Are the files correct? or is the download or my expectation wrong?

To download and inspect use:

tokenizer = RobertaTokenizer.from_pretrained("pdelobelle/robBERT-base")
tokenizer.save_vocabulary("/somefolder")

twinters commented 4 years ago

Hi Erwin,

These files are correct.

RobBERT was trained using the default Fairseq RoBERTa tokenizer, which is indeed an English tokenizer. We assume that the fact that the model still performs really well stems from the fact that Dutch and English are quite closely related languages. As mentioned in the future work section of our paper, we are currently looking into changing and improving the tokenizer in a future version using the new tokenizers repository that HuggingFace recently released.

Hope this helps!

iPieter commented 4 years ago

As @twinters already commented, those files are indeed correct.
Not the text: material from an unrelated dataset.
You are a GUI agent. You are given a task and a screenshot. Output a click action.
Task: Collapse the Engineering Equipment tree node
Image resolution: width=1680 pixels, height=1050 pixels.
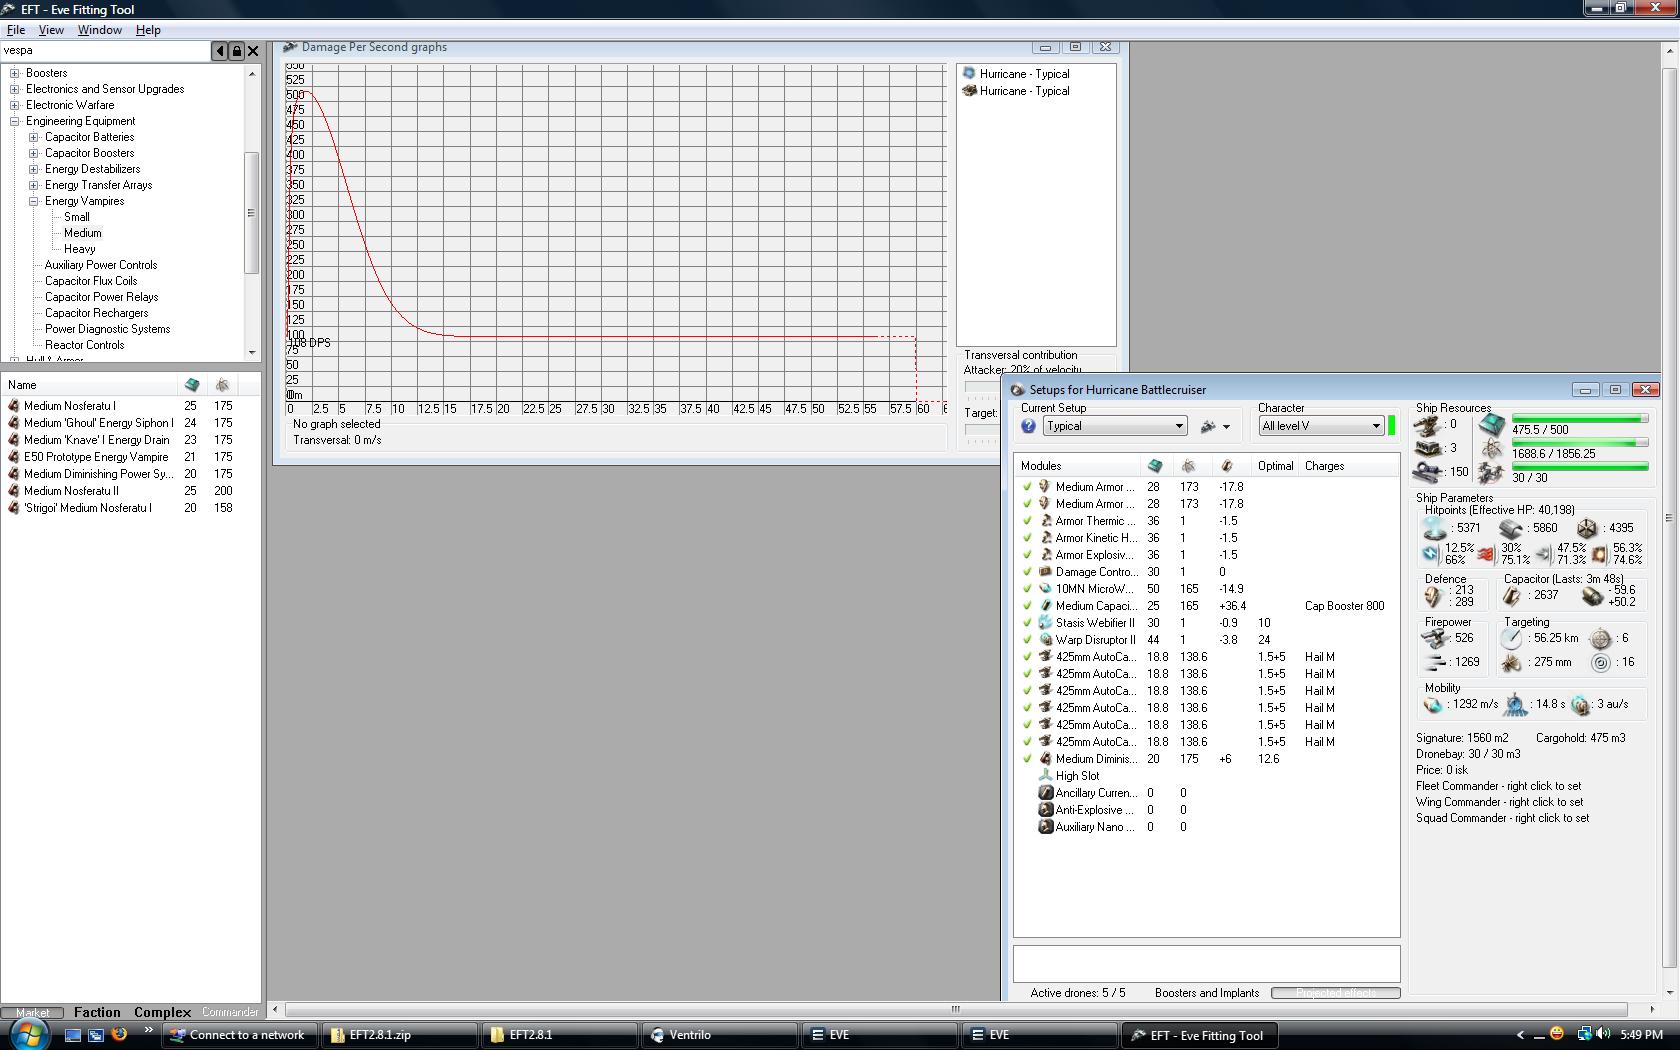click(15, 121)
It's interesting that we do achieve SOTA results, even on task with typical Dutch tokens (die/dat). This is likely due to Dutch and English sharing the same Latin script, being closely related languages, and borrowing a lot of words. When looking at GPT-2—which also uses BPE tokenization—a similar phenomena can be observed for Dutch (even without finetuning, which you can try at HuggingFace's demo).

Given this, we've released our first version with Fairseq's standard tokenization and are planning to release a second version, as well as an in-depth discussion about the effects of the tokenization.

Since the files are correct, I'm closing this issue.

erwin314 commented 4 years ago

Hi Thomas, Thanks for your help! I had the pleasure of reading your paper a while back. Seems I missed the mention about this in the future work section.

Looking forward to the next version. Including dutch tokens and Unicode glyphs should give some improvements.

erwin314 commented 4 years ago

and thank you Pieter. As I said, looking forward to reading the next version.